Task goal -
Locate the line that contains "This screenshot has width=1126, height=751." in the entries below, then repeat it and every following line through the line that contains "The height and width of the screenshot is (818, 890).", exactly, and no others.

═══ Data provided

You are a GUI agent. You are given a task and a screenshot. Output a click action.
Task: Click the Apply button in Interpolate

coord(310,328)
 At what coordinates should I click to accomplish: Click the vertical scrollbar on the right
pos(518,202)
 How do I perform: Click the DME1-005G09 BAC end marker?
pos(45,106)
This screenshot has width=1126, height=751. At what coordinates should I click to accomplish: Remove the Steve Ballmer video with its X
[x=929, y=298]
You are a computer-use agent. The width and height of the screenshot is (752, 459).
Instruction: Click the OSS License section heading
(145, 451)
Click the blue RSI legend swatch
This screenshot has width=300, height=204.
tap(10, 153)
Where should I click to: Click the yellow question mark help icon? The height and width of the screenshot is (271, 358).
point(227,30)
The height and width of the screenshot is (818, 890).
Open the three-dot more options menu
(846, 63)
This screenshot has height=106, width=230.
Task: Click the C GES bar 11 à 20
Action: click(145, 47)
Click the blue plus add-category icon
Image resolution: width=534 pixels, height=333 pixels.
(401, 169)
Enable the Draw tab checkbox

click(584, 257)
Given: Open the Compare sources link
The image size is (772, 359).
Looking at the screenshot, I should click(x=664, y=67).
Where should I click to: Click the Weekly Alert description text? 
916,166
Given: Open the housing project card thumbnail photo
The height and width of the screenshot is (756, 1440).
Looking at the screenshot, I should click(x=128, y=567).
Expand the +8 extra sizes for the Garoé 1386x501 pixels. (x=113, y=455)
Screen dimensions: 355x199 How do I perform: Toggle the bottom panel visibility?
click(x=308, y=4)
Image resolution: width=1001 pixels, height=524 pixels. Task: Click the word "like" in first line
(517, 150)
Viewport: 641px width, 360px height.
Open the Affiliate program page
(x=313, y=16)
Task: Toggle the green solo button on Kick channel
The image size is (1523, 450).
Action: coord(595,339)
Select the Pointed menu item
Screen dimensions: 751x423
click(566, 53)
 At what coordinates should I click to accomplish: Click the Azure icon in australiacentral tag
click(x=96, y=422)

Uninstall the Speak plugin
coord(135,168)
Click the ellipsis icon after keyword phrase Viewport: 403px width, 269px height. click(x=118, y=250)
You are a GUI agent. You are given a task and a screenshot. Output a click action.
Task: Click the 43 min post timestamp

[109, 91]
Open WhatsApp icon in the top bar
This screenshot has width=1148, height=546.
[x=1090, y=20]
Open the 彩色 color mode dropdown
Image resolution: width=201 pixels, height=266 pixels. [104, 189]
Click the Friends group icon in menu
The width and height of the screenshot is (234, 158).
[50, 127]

══════

Expected output -
This screenshot has width=1126, height=751. At what coordinates should I click to accomplish: Remove the Steve Ballmer video with its X
[x=929, y=298]
You are a computer-use agent. The width and height of the screenshot is (752, 459).
Instruction: Click the OSS License section heading
(145, 451)
Click the blue RSI legend swatch
This screenshot has width=300, height=204.
tap(10, 153)
Where should I click to: Click the yellow question mark help icon? The height and width of the screenshot is (271, 358).
point(227,30)
The height and width of the screenshot is (818, 890).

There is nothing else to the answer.